Task: Please repeat these lines exactly, beginning with the line containing "Click the SSH" and continuing through the line containing "click(535, 812)".

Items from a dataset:
====
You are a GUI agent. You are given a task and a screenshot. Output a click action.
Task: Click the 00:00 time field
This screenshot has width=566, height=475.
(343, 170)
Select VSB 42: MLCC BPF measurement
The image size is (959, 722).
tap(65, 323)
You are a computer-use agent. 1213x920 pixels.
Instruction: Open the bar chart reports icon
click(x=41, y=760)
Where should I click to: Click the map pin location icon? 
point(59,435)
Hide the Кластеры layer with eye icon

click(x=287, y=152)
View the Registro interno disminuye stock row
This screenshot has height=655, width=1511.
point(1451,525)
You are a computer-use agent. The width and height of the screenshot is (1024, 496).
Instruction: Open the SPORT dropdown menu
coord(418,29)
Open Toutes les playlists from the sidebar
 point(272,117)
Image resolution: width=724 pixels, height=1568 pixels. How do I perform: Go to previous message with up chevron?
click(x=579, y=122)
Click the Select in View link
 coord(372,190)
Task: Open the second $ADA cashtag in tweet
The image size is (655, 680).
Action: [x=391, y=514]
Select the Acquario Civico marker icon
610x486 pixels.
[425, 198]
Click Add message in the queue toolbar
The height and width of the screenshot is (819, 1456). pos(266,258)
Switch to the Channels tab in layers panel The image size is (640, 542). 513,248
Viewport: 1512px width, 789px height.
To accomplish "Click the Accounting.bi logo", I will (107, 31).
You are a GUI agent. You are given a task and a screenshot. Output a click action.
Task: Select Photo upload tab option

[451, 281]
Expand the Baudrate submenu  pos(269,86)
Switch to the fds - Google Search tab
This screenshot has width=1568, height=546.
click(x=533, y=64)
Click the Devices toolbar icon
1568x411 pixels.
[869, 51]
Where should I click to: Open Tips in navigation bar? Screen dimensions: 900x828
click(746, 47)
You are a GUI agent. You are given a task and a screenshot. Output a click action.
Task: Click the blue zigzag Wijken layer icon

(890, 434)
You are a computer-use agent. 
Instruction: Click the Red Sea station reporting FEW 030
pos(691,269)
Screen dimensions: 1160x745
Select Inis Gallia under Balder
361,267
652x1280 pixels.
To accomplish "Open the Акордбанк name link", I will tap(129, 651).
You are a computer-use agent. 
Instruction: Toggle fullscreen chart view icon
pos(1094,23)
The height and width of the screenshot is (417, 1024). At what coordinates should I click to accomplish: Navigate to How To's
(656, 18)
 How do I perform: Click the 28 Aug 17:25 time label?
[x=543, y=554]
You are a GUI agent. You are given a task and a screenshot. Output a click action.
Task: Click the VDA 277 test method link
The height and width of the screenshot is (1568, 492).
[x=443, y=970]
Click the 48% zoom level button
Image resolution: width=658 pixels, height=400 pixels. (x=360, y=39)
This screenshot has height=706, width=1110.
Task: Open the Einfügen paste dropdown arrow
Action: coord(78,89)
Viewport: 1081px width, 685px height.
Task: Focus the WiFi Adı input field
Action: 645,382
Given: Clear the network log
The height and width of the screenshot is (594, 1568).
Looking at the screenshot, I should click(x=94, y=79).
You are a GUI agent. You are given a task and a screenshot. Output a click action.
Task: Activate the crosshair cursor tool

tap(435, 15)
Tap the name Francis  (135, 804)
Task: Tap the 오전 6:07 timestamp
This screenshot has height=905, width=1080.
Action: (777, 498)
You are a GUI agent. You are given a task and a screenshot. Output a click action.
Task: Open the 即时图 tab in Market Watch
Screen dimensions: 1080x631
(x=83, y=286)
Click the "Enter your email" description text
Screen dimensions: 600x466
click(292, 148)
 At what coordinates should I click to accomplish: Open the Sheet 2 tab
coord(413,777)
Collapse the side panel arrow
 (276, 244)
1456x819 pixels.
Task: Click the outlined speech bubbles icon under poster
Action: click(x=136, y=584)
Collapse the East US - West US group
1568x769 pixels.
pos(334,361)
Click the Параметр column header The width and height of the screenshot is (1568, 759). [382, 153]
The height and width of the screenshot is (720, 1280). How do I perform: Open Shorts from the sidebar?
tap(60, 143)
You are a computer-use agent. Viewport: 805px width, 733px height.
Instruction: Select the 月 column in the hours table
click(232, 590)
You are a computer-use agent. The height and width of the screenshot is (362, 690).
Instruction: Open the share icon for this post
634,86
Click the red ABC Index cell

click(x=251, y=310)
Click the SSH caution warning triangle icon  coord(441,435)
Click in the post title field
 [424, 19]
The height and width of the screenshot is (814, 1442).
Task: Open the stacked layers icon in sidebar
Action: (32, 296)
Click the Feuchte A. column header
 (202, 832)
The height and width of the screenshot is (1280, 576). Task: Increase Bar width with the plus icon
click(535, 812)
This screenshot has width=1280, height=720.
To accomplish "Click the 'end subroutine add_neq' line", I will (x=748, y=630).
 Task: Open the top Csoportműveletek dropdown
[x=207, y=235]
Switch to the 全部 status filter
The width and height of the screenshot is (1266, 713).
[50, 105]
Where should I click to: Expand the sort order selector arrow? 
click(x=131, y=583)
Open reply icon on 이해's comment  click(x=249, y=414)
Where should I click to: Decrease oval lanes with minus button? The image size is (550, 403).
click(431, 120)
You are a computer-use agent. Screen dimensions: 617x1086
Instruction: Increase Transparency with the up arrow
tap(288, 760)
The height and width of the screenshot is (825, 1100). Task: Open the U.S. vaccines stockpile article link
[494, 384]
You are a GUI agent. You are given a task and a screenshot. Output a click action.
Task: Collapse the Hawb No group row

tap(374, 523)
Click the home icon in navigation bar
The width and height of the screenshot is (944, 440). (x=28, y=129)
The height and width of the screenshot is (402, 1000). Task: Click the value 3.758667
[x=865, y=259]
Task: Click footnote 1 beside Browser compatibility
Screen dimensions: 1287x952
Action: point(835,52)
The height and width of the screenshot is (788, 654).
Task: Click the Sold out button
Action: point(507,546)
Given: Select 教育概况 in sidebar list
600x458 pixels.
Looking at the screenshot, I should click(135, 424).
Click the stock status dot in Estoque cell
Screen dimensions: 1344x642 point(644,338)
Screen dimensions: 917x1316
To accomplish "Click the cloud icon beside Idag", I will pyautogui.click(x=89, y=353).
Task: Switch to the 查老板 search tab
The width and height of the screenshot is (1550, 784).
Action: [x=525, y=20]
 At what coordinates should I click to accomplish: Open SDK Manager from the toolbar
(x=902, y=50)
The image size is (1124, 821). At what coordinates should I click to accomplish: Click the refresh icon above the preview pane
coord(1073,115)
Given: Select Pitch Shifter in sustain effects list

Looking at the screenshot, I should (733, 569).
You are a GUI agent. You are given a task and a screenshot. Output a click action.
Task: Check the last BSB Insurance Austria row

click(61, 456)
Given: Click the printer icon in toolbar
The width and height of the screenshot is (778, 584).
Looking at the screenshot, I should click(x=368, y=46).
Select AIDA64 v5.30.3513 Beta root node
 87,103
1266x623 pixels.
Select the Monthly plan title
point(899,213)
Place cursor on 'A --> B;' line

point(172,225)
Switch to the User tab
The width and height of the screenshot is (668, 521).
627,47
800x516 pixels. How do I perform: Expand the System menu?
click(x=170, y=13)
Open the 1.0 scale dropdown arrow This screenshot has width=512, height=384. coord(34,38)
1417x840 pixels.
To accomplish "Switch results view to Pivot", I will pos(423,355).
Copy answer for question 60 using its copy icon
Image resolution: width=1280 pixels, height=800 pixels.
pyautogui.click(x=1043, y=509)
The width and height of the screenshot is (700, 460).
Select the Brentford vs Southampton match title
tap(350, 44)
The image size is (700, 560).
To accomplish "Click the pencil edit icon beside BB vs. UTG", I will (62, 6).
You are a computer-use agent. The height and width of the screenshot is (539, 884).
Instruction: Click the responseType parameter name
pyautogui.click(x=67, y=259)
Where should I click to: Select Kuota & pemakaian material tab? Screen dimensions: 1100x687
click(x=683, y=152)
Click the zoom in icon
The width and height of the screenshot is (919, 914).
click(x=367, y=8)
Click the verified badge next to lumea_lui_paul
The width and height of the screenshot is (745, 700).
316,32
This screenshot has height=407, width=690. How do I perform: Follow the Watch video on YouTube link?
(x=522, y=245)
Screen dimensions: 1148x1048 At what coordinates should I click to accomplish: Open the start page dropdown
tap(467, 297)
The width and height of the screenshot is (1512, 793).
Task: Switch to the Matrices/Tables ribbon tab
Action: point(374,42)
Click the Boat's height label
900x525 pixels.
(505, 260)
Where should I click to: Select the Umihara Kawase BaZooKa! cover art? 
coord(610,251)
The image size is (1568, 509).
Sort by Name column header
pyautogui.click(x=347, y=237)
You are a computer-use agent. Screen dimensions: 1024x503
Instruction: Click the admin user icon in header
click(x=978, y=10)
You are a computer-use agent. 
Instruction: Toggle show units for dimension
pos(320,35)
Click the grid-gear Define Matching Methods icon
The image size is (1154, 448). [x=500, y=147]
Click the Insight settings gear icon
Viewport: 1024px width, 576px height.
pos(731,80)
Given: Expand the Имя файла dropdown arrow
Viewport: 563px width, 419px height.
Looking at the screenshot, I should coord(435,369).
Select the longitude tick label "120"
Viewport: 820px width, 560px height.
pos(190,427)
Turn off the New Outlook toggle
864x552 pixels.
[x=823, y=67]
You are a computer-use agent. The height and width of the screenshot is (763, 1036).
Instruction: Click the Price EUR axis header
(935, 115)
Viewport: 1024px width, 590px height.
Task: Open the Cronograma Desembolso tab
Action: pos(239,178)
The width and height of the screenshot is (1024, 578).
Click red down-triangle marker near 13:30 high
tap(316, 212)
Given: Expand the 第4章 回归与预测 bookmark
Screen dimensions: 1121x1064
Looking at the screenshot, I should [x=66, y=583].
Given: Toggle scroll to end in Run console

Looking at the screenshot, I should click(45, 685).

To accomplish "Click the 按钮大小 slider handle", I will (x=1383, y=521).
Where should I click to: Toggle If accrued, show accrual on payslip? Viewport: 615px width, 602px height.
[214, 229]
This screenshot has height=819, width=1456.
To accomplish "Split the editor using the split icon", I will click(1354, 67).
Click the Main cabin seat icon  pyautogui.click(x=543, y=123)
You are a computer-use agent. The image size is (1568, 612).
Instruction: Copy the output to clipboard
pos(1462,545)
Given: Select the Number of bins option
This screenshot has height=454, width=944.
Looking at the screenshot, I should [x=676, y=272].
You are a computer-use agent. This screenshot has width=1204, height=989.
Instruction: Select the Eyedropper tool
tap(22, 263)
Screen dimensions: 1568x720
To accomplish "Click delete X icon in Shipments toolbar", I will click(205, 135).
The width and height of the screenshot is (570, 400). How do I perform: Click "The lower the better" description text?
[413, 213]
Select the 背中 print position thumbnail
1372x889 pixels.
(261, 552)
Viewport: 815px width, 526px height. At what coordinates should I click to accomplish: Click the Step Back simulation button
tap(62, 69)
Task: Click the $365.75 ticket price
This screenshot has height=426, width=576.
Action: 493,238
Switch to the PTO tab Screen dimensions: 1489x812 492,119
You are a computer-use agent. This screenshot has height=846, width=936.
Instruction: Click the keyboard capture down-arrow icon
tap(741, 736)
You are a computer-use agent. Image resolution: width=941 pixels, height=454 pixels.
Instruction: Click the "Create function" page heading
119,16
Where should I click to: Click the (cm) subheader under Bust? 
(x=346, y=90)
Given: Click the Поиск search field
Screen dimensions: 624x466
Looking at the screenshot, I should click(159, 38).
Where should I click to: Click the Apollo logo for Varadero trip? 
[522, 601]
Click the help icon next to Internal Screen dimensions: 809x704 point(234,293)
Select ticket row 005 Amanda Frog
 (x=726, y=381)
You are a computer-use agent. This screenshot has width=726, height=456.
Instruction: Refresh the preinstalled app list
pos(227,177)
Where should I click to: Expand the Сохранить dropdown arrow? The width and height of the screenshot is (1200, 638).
====
Solved exercise:
Click the SSH caution warning triangle icon  coord(441,435)
Click in the post title field
 [424, 19]
The height and width of the screenshot is (814, 1442).
Task: Open the stacked layers icon in sidebar
Action: (32, 296)
Click the Feuchte A. column header
 (202, 832)
The height and width of the screenshot is (1280, 576). Task: Increase Bar width with the plus icon
click(535, 812)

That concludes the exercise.